[Start]

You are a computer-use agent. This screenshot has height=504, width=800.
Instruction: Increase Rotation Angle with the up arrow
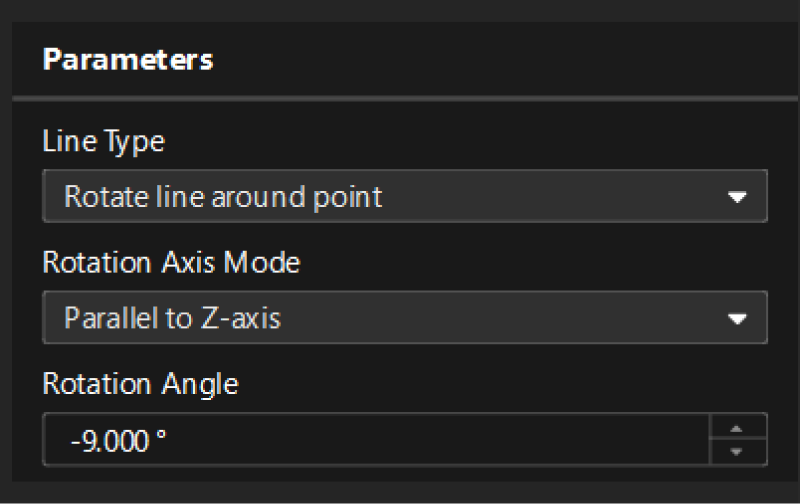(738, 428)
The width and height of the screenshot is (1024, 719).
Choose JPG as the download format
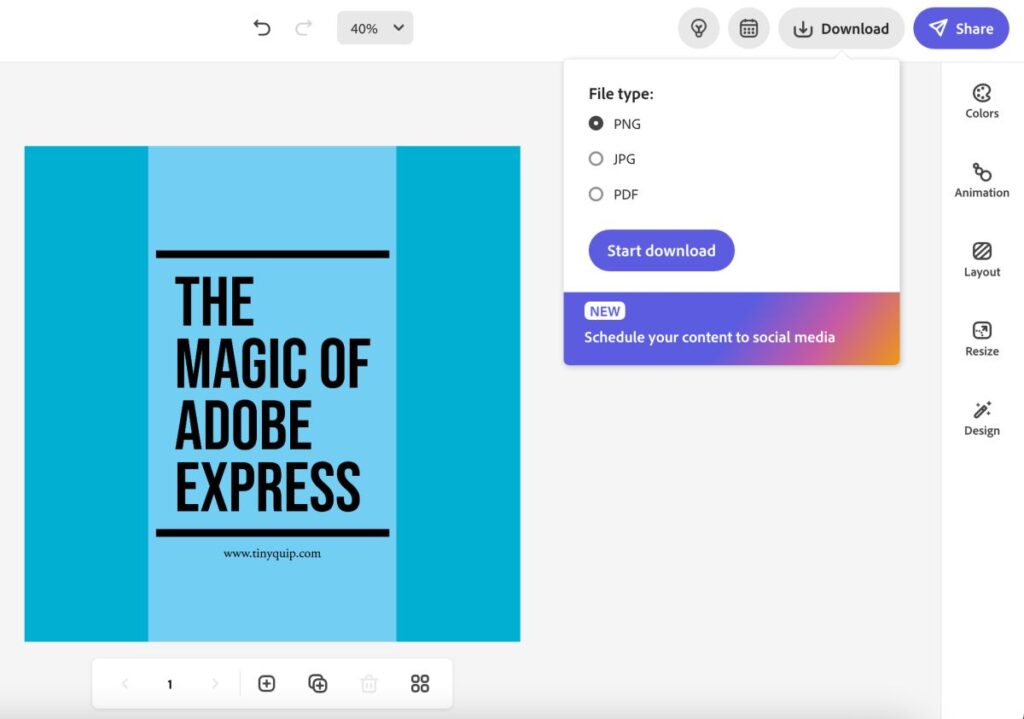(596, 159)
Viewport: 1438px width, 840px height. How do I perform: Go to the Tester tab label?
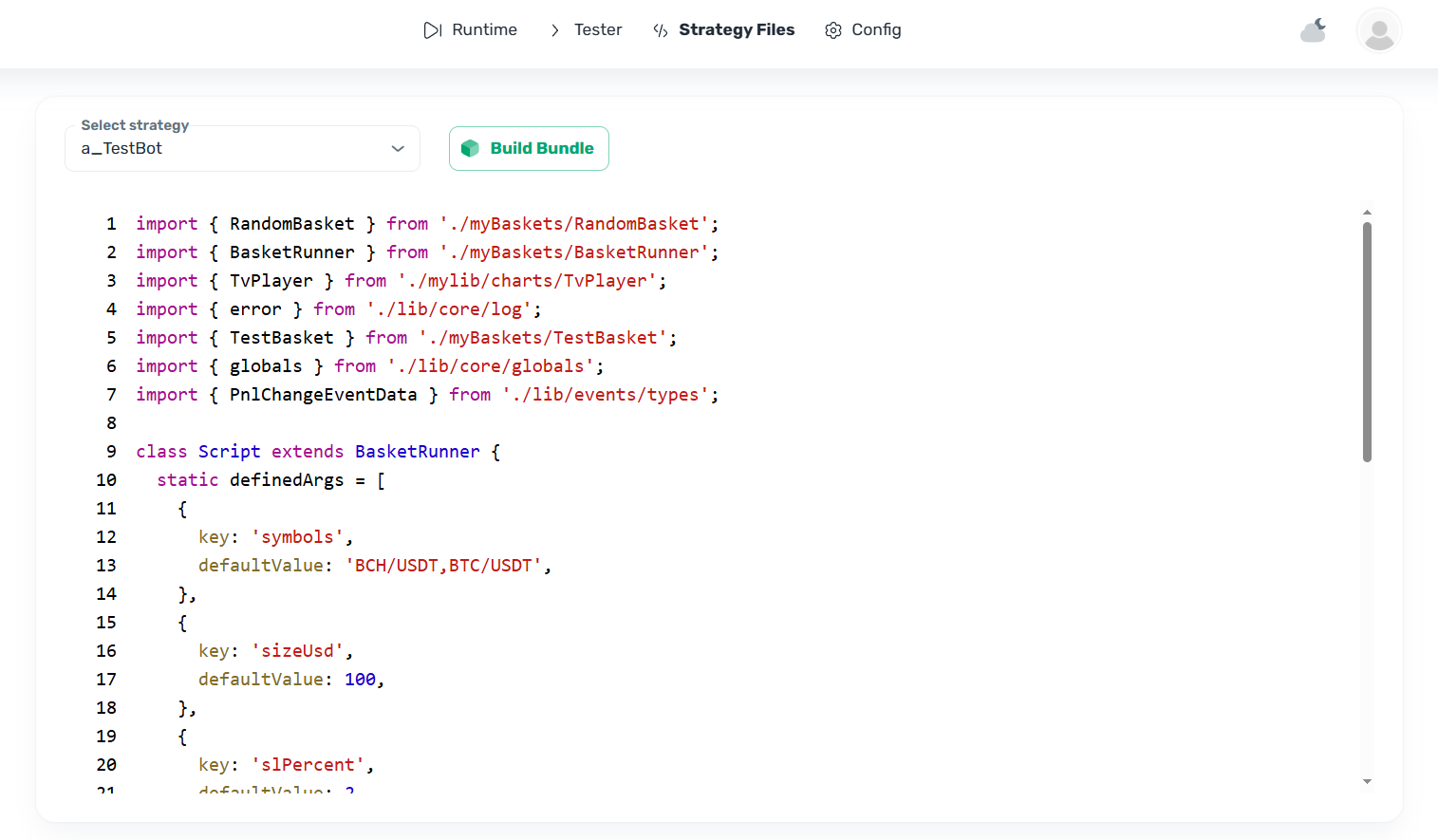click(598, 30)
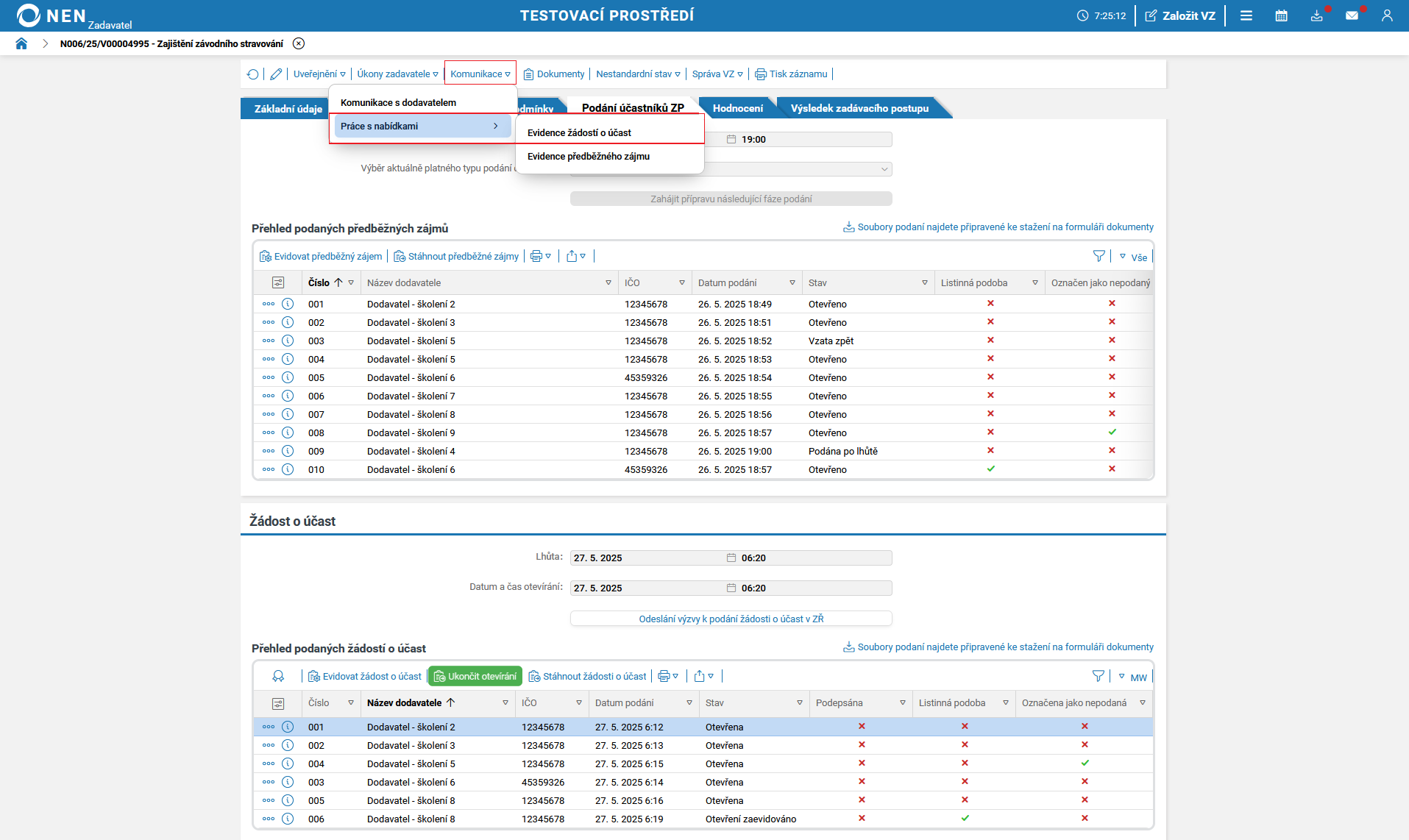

[End]

**The task**
Output every line of the listing above as a JSON list of strings, one string per line, skipping blank lines. Leave the pictures out.

**Exercise result**
[
  "You are a computer-use agent. This screenshot has height=504, width=800.",
  "Instruction: Increase Rotation Angle with the up arrow",
  "(738, 428)",
  "The width and height of the screenshot is (1024, 719).",
  "Choose JPG as the download format",
  "(596, 159)",
  "Viewport: 1438px width, 840px height. How do I perform: Go to the Tester tab label?",
  "click(598, 30)"
]